Dataset entries:
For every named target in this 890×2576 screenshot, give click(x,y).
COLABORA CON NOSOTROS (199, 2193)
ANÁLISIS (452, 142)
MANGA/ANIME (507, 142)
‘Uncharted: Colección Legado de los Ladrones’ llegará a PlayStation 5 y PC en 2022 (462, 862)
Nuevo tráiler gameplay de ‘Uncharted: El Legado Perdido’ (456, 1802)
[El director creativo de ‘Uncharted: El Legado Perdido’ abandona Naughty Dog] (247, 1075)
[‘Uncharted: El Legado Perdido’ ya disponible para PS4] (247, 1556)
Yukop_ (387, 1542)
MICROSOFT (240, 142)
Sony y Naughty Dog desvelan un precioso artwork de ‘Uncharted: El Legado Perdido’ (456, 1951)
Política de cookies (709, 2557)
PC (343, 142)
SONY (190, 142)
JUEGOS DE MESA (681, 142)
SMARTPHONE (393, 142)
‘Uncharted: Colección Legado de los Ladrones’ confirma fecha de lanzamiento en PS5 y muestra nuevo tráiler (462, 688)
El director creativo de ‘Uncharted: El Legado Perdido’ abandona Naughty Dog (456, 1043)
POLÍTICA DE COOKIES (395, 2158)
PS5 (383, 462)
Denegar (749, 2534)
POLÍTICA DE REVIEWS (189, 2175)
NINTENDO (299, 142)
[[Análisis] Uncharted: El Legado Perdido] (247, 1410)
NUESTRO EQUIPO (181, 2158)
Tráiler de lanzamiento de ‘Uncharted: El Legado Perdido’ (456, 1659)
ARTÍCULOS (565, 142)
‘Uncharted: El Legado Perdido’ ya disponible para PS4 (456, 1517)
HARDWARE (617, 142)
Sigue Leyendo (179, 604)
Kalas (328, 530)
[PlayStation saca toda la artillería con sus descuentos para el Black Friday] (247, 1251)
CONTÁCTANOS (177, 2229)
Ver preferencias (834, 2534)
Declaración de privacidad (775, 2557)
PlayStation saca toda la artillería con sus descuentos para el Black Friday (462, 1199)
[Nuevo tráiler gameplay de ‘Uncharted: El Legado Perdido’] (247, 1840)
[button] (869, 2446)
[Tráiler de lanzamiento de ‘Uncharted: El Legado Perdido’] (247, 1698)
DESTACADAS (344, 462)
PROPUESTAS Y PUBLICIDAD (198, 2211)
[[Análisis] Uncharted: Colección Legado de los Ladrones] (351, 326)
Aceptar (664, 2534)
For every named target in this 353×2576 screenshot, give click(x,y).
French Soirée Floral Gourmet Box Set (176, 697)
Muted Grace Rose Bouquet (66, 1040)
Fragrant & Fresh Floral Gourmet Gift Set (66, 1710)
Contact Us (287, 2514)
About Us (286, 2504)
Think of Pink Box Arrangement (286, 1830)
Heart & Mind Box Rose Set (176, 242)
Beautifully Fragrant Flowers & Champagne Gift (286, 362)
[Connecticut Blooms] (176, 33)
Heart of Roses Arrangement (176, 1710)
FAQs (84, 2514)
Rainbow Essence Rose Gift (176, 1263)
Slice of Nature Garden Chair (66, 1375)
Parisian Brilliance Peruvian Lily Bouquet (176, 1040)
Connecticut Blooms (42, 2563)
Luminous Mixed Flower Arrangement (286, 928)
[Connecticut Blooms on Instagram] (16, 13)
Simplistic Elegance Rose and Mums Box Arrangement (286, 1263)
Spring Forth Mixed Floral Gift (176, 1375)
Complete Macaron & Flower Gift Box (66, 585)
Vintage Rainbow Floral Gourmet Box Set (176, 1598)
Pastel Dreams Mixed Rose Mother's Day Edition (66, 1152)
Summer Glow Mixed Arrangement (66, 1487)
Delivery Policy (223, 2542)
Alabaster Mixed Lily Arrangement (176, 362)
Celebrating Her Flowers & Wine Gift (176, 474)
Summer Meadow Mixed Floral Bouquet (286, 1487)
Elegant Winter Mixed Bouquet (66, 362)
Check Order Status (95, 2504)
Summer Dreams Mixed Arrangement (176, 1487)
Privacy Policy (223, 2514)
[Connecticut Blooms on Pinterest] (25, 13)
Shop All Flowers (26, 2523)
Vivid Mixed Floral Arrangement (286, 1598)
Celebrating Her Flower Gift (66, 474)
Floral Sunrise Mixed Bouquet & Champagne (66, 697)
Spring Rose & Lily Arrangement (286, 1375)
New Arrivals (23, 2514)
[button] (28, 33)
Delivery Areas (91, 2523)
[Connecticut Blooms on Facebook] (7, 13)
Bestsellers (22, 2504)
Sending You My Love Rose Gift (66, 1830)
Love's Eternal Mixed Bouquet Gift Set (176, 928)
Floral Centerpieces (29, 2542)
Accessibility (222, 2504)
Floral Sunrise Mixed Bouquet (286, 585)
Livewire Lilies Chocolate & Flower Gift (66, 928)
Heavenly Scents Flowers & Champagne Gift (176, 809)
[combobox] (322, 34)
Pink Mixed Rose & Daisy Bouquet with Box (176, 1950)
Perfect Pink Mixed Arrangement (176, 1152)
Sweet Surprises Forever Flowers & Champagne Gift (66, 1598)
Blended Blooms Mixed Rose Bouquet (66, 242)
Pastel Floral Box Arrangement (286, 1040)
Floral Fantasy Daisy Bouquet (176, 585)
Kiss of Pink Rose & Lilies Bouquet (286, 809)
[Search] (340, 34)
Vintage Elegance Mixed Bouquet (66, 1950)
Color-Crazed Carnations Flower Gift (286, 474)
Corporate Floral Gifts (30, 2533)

▶ **Task**:
The records must be given again in full, exactly as they were written.

▶ **Written response**:
For every named target in this 890×2576 screenshot, give click(x,y).
COLABORA CON NOSOTROS (199, 2193)
ANÁLISIS (452, 142)
MANGA/ANIME (507, 142)
‘Uncharted: Colección Legado de los Ladrones’ llegará a PlayStation 5 y PC en 2022 (462, 862)
Nuevo tráiler gameplay de ‘Uncharted: El Legado Perdido’ (456, 1802)
[El director creativo de ‘Uncharted: El Legado Perdido’ abandona Naughty Dog] (247, 1075)
[‘Uncharted: El Legado Perdido’ ya disponible para PS4] (247, 1556)
Yukop_ (387, 1542)
MICROSOFT (240, 142)
Sony y Naughty Dog desvelan un precioso artwork de ‘Uncharted: El Legado Perdido’ (456, 1951)
Política de cookies (709, 2557)
PC (343, 142)
SONY (190, 142)
JUEGOS DE MESA (681, 142)
SMARTPHONE (393, 142)
‘Uncharted: Colección Legado de los Ladrones’ confirma fecha de lanzamiento en PS5 y muestra nuevo tráiler (462, 688)
El director creativo de ‘Uncharted: El Legado Perdido’ abandona Naughty Dog (456, 1043)
POLÍTICA DE COOKIES (395, 2158)
PS5 (383, 462)
Denegar (749, 2534)
POLÍTICA DE REVIEWS (189, 2175)
NINTENDO (299, 142)
[[Análisis] Uncharted: El Legado Perdido] (247, 1410)
NUESTRO EQUIPO (181, 2158)
Tráiler de lanzamiento de ‘Uncharted: El Legado Perdido’ (456, 1659)
ARTÍCULOS (565, 142)
‘Uncharted: El Legado Perdido’ ya disponible para PS4 (456, 1517)
HARDWARE (617, 142)
Sigue Leyendo (179, 604)
Kalas (328, 530)
[PlayStation saca toda la artillería con sus descuentos para el Black Friday] (247, 1251)
CONTÁCTANOS (177, 2229)
Ver preferencias (834, 2534)
Declaración de privacidad (775, 2557)
PlayStation saca toda la artillería con sus descuentos para el Black Friday (462, 1199)
[Nuevo tráiler gameplay de ‘Uncharted: El Legado Perdido’] (247, 1840)
[button] (869, 2446)
[Tráiler de lanzamiento de ‘Uncharted: El Legado Perdido’] (247, 1698)
DESTACADAS (344, 462)
PROPUESTAS Y PUBLICIDAD (198, 2211)
[[Análisis] Uncharted: Colección Legado de los Ladrones] (351, 326)
Aceptar (664, 2534)
For every named target in this 353×2576 screenshot, give click(x,y).
French Soirée Floral Gourmet Box Set (176, 697)
Muted Grace Rose Bouquet (66, 1040)
Fragrant & Fresh Floral Gourmet Gift Set (66, 1710)
Contact Us (287, 2514)
About Us (286, 2504)
Think of Pink Box Arrangement (286, 1830)
Heart & Mind Box Rose Set (176, 242)
Beautifully Fragrant Flowers & Champagne Gift (286, 362)
[Connecticut Blooms] (176, 33)
Heart of Roses Arrangement (176, 1710)
FAQs (84, 2514)
Rainbow Essence Rose Gift (176, 1263)
Slice of Nature Garden Chair (66, 1375)
Parisian Brilliance Peruvian Lily Bouquet (176, 1040)
Connecticut Blooms (42, 2563)
Luminous Mixed Flower Arrangement (286, 928)
[Connecticut Blooms on Instagram] (16, 13)
Simplistic Elegance Rose and Mums Box Arrangement (286, 1263)
Spring Forth Mixed Floral Gift (176, 1375)
Complete Macaron & Flower Gift Box (66, 585)
Vintage Rainbow Floral Gourmet Box Set (176, 1598)
Pastel Dreams Mixed Rose Mother's Day Edition (66, 1152)
Summer Glow Mixed Arrangement (66, 1487)
Delivery Policy (223, 2542)
Alabaster Mixed Lily Arrangement (176, 362)
Celebrating Her Flowers & Wine Gift (176, 474)
Summer Meadow Mixed Floral Bouquet (286, 1487)
Elegant Winter Mixed Bouquet (66, 362)
Check Order Status (95, 2504)
Summer Dreams Mixed Arrangement (176, 1487)
Privacy Policy (223, 2514)
[Connecticut Blooms on Pinterest] (25, 13)
Shop All Flowers (26, 2523)
Vivid Mixed Floral Arrangement (286, 1598)
Celebrating Her Flower Gift (66, 474)
Floral Sunrise Mixed Bouquet & Champagne (66, 697)
Spring Rose & Lily Arrangement (286, 1375)
New Arrivals (23, 2514)
[button] (28, 33)
Delivery Areas (91, 2523)
[Connecticut Blooms on Facebook] (7, 13)
Bestsellers (22, 2504)
Sending You My Love Rose Gift (66, 1830)
Love's Eternal Mixed Bouquet Gift Set (176, 928)
Floral Centerpieces (29, 2542)
Accessibility (222, 2504)
Floral Sunrise Mixed Bouquet (286, 585)
Livewire Lilies Chocolate & Flower Gift (66, 928)
Heavenly Scents Flowers & Champagne Gift (176, 809)
[combobox] (322, 34)
Pink Mixed Rose & Daisy Bouquet with Box (176, 1950)
Perfect Pink Mixed Arrangement (176, 1152)
Sweet Surprises Forever Flowers & Champagne Gift (66, 1598)
Blended Blooms Mixed Rose Bouquet (66, 242)
Pastel Floral Box Arrangement (286, 1040)
Floral Fantasy Daisy Bouquet (176, 585)
Kiss of Pink Rose & Lilies Bouquet (286, 809)
[Search] (340, 34)
Vintage Elegance Mixed Bouquet (66, 1950)
Color-Crazed Carnations Flower Gift (286, 474)
Corporate Floral Gifts (30, 2533)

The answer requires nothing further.